Differenze tra umani e scimpanzé
Mentre gli esseri umani soffrono di un declino significativo della materia grigia con l’invecchiamento, gli scimpanzé sembrano essere molto meno colpiti. Questo suggerisce che la nostra espansione cerebrale evolutiva, benché vantaggiosa sotto molti aspetti, ci ha reso vulnerabili sotto altri punti di vista. Il cervello umano ha sacrificato la resistenza al declino per ottenere capacità cognitive avanzate.
La scoperta di Vickery solleva domande fondamentali sull’evoluzione della nostra specie. Se, da un lato, l’intelligenza ci ha permesso di sviluppare società complesse e dominare il pianeta, dall’altro sembra aver posto un carico enorme sul nostro cervello, con conseguenze negative per la salute a lungo termine. I nostri “super cervelli” richiedono un’enorme quantità di energia e risorse per funzionare correttamente e, come dimostra questo studio, sembrano più fragili di quanto ci piacerebbe pensare.
Limiti dello studio e prospettive
Vickery e il suo team riconoscono alcuni limiti nei loro risultati. Ad esempio, la maggior parte delle scansioni MRI degli scimpanzé utilizzate nello studio proviene da esemplari femminili, il che potrebbe aver distorto i dati. È quindi necessario condurre ulteriori studi che includano un numero equilibrato di esemplari maschili e femminili per confermare questi risultati.

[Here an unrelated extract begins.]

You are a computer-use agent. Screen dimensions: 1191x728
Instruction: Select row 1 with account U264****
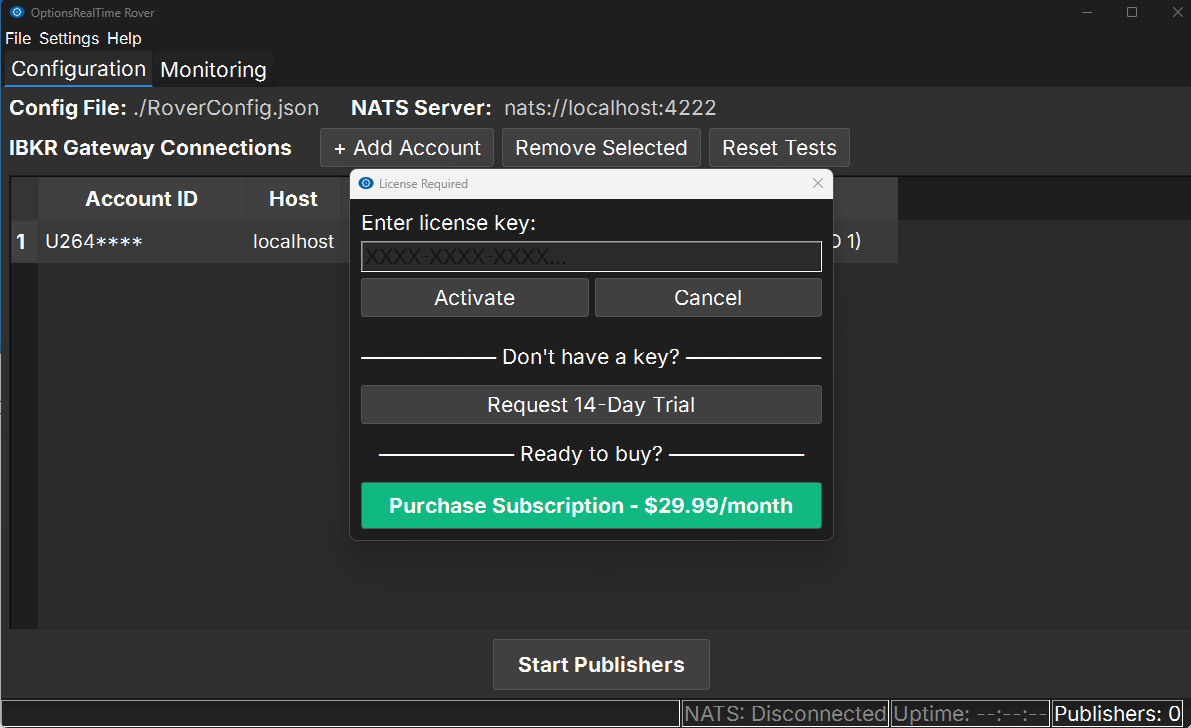[94, 242]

Inoltre, sebbene lo studio abbia identificato una chiara correlazione tra l’espansione del cervello umano e il suo rapido deterioramento, non è ancora chiaro quale sia il meccanismo preciso alla base di questo fenomeno. Ulteriori ricerche potrebbero aiutare a scoprire se esistano fattori genetici o ambientali che possono influenzare la velocità con cui il cervello umano invecchia.